Quelle: Thorsten Richter

Marburg. Bislang unbestätigten OP-Informationen zufolge plant das hessische Kultuministerium eine Reduzierung der aktuell 15 hessischen Schulämter auf nur noch 6 sowie die Schaffung eines Schulamts Mittelhessen in Gießen. Lehrer, Poliker und Personalräte befürchten, dass dies das Aus für das Schulamt Marburg-Biedenkopf bedeutet.

Gegen diese Pläne des Landes und für eine Einbindung in den Entscheidungsprozess wollen Personalräte von Schulämtern aus ganz Hessen am Mittwoch in Wiesbaden demonstrieren. Mit dabei sein werden 18 Vertreter des heimischen Schulamts. „Wir erwarten, dass wir über die konkreten Pläne aufgeklärt werden und wollen verdeutlichen, dass es wenig Sinn macht, an der falschen Ecke zu sparen“, sagt Hartmut Möller, der stellvertretender Vorsitzende des Gesamtpersonalrats beim Staatlichen Schulamt für den Landkreis Marburg-Biedenkopf.

Das Kultusministerium hat eine „Arbeitsgruppe zur Aufgabenkritik“ eingesetzt, um Spar- und Zentralisierungsmodelle zu entwickeln. „Wir verstehen uns als eine Arbeitsgruppe an der Kritik der Aufgabenstellung“, erläuterte Hartmut Möller für den Gesamtpersonalrat der Lehrer beim Staatlichen Schulamt in Marburg.

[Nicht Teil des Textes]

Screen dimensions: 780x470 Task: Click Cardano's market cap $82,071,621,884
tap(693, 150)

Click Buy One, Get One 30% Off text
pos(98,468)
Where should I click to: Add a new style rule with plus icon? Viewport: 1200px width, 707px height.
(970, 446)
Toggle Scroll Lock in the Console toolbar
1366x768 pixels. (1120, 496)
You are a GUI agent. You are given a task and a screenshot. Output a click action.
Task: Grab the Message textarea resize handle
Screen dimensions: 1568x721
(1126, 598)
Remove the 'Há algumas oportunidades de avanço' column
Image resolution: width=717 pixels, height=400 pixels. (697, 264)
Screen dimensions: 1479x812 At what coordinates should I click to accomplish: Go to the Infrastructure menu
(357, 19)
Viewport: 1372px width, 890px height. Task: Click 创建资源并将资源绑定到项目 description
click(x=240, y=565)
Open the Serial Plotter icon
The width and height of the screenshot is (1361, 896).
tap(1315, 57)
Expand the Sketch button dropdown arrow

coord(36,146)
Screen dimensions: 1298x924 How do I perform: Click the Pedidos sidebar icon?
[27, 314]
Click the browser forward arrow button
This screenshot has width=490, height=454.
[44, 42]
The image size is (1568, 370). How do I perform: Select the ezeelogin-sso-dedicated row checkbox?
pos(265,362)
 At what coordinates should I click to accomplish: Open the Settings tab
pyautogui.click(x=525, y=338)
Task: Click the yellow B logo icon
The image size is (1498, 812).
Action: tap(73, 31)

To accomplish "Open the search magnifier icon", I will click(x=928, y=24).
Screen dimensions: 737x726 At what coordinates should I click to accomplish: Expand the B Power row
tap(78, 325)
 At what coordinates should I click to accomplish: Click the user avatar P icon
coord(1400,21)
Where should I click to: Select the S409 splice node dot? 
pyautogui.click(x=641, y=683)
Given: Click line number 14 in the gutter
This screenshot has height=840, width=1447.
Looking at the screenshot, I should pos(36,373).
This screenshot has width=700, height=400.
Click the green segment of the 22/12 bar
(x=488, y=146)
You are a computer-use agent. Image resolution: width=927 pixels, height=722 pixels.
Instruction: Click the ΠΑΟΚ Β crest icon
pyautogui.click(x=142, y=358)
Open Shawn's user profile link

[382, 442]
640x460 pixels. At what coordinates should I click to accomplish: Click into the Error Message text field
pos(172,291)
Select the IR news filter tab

„Denn jeder Mathematiklehrer weiß, wenn er schon die Aufgabenstellung falsch formuliert hat, können auch die Schüler kein richtiges Ergebnis herausbekommen.“ So könnten die Sparvorgaben aus dem Finanzministerium, das laut Möller bei den Schulen 68 Millionen Euro einsparen will, nicht dazu beitragen, die Qualität von schulischer Bildung weiterzuentwickeln.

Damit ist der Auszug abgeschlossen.